Sunday, August 07, 2005

Robin Cook

I was fortunate enough to watch the whole of the debate on the Scott Report on television (about selling arms to a Mr Hussein in Iraq. Pity we didn't sell him WMD while we were at it. At least we'd have known for certain that he had them.)
You really needed to see the whole of that debate to understand why everyone is banging on about the late Robin Cook's performance. He'd had a couple of hours to read a report the size of several telephone directories. Yet he stood at the Despatch Box and appeared to know it as intimately as if he'd written it himself.
In an obviously planned attempt to derail him, Tories bobbed up and down to intervene. He gave way to most of them, then swatted them away like irritating flies - or possibly the midges for which his native Scotland is notorious. It was undoubtedly one of the greatest Parliamentary performances of the last century.

He had recently been writing a weekly column in The Guardian and those will be greatly missed for his knowledge of the detail of the subjects and the clarity of expression. It's a rare gift to combine a formidable intellect with the ability to express yourself clearly.
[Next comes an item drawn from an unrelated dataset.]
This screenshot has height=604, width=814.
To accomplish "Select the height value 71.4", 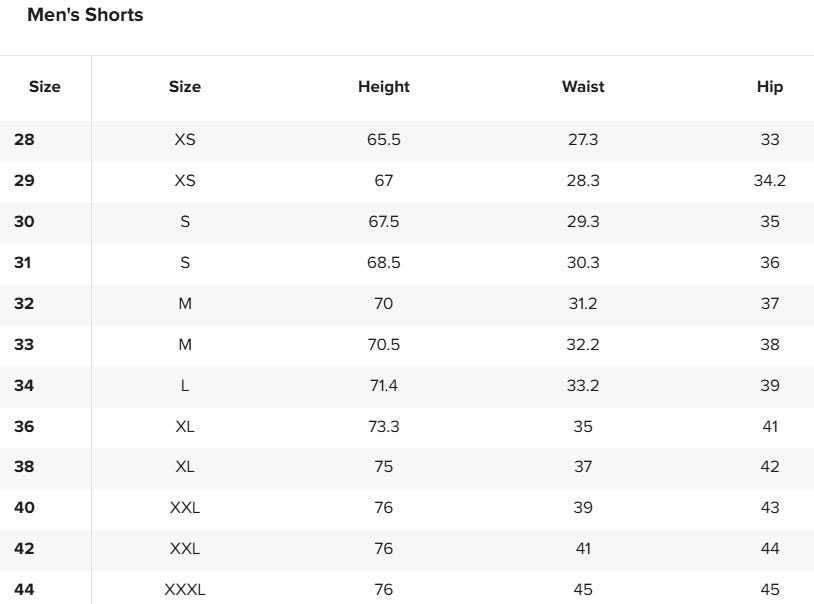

Neither of these characteristics are conspicuous in the ranks of New Labour.
I was musing to someone the other day that the present crop of Labour politicians are intellectual pygmies compared to some of the people who sat in Wilson's Cabinets, like Crossman, Healey and Crosland - and indeed Wilson himself.
There's a certain similarity between Cook and Crosland. The latter was also noted for intellectual arrogance and didn't suffer fools gladly. And his life was also cut short when he still had much to contribute to politics.

Someone once said of Robin Cook that he combined the looks of Lenin with the voice of Miss Jean Brodie. They might have added that he had the amatory skills of Casanova. According to his first wife, he had many affairs before the one that ended their marriage. This is probably an example of the way that some men who are not conventionally physically attractive learn to exploit their other attributes - in his case humour, intelligence and great verbal dexterity.
But, in the television age, it was considered that Cook's appearance and voice would be enough to prevent him wooing the electorate and that he could never be leader of the party. There are even those who think that Gordon Brown's dour manner and Scottish accent will prove a handicap electorally.

This is a great tragedy for it means that we shall never have another Attlee as Prime Minister, a man so lacking in charisma that the joke could be made 'an empty taxi pulled up and Mr Attlee got out.' Yet he is almost universally acknowledged as the greatest Prime Minister of the last century.
Robin Cook wouldn't necessarily have been a great party leader or Prime Minister but at a time when we have to endure the likes of Blunkett, Straw, Reid, Clarke et al, the loss to politics is massive.

4 Comments:

At 9:53 PM, Blogger mike said...

I liked him much better both before and after his stint on the front bench, when a rather unpleasant arrogance seemed to take him over. But other than that... one of our better political figures, certainly.

 
At 10:33 PM, Blogger Jane said...

So true and so well put. When you consider some of the idiots that are in the cabinet now mentioning no names but Hazel Blears comes to mind it makes his loss so much the greater.

 
At 9:23 AM, Blogger patroclus said...

I liked him (not in *that* way, despite his humour, intelligence and verbal dexterity). I know next to nothing about politics, but I have an enduring memory of my other favourite, Dobbo, clapping Cook on the back when he resigned over Iraq. It was great to see that at least some of them had some principles.

 
At 5:55 PM, Blogger Willie Lupin said...

It's a pity that all the people with principles are on the backbenches.

Don't start me off on Hazel Blears again! But she's not actually in the Cabinet although she'd dearly like to be. I'm just hoping that Brown doesn't like her and will cut her career short when he's leader.